_Your task_
Beginning with the line that contains "You are a computer-use agent. This" in the material below, print each line exactly until the line that contains "Given: Select the dev configuration" has been printed, then stop.

_Records for the exercise_
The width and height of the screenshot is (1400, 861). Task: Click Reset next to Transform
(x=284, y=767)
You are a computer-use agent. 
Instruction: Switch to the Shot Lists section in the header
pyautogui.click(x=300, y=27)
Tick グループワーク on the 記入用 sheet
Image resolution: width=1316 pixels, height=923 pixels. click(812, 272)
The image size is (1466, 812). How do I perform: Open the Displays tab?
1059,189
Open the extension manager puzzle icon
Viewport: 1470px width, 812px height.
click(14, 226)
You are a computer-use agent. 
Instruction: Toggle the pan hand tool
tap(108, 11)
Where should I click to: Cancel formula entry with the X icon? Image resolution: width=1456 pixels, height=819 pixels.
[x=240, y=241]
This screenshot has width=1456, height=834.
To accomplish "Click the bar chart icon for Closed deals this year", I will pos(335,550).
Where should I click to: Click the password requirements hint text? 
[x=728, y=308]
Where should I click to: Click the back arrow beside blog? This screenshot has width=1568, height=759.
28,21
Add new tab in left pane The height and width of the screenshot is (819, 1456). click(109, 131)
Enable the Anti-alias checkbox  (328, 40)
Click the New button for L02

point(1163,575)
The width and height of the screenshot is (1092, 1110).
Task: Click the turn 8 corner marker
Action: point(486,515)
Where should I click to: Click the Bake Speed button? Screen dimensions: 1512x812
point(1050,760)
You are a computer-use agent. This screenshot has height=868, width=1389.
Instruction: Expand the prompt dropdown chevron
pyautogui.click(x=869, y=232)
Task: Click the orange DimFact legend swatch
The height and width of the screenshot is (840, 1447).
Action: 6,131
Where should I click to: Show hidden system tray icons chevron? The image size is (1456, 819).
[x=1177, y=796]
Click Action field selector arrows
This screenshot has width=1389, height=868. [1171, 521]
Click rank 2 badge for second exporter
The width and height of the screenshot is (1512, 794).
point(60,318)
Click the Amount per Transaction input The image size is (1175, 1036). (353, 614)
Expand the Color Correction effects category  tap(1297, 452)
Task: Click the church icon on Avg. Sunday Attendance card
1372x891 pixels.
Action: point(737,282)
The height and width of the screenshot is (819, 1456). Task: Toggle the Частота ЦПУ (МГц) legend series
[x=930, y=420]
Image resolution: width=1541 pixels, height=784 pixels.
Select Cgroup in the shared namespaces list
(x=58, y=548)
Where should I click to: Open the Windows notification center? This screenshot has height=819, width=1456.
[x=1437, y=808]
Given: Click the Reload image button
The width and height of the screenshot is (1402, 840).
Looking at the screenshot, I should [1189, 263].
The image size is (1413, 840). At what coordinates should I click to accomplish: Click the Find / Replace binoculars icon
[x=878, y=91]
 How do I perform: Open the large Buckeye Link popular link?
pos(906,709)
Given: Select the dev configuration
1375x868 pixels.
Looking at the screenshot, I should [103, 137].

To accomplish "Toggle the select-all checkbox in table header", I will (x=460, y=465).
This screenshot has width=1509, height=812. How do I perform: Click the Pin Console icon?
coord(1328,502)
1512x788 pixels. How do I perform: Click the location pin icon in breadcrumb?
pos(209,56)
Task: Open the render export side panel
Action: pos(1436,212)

_Your solution_
You are a computer-use agent. This screenshot has height=868, width=1389.
Instruction: Expand the prompt dropdown chevron
pyautogui.click(x=869, y=232)
Task: Click the orange DimFact legend swatch
The height and width of the screenshot is (840, 1447).
Action: 6,131
Where should I click to: Show hidden system tray icons chevron? The image size is (1456, 819).
[x=1177, y=796]
Click Action field selector arrows
This screenshot has width=1389, height=868. [1171, 521]
Click rank 2 badge for second exporter
The width and height of the screenshot is (1512, 794).
point(60,318)
Click the Amount per Transaction input The image size is (1175, 1036). (353, 614)
Expand the Color Correction effects category  tap(1297, 452)
Task: Click the church icon on Avg. Sunday Attendance card
1372x891 pixels.
Action: point(737,282)
The height and width of the screenshot is (819, 1456). Task: Toggle the Частота ЦПУ (МГц) legend series
[x=930, y=420]
Image resolution: width=1541 pixels, height=784 pixels.
Select Cgroup in the shared namespaces list
(x=58, y=548)
Where should I click to: Open the Windows notification center? This screenshot has height=819, width=1456.
[x=1437, y=808]
Given: Click the Reload image button
The width and height of the screenshot is (1402, 840).
Looking at the screenshot, I should [1189, 263].
The image size is (1413, 840). At what coordinates should I click to accomplish: Click the Find / Replace binoculars icon
[x=878, y=91]
 How do I perform: Open the large Buckeye Link popular link?
pos(906,709)
Given: Select the dev configuration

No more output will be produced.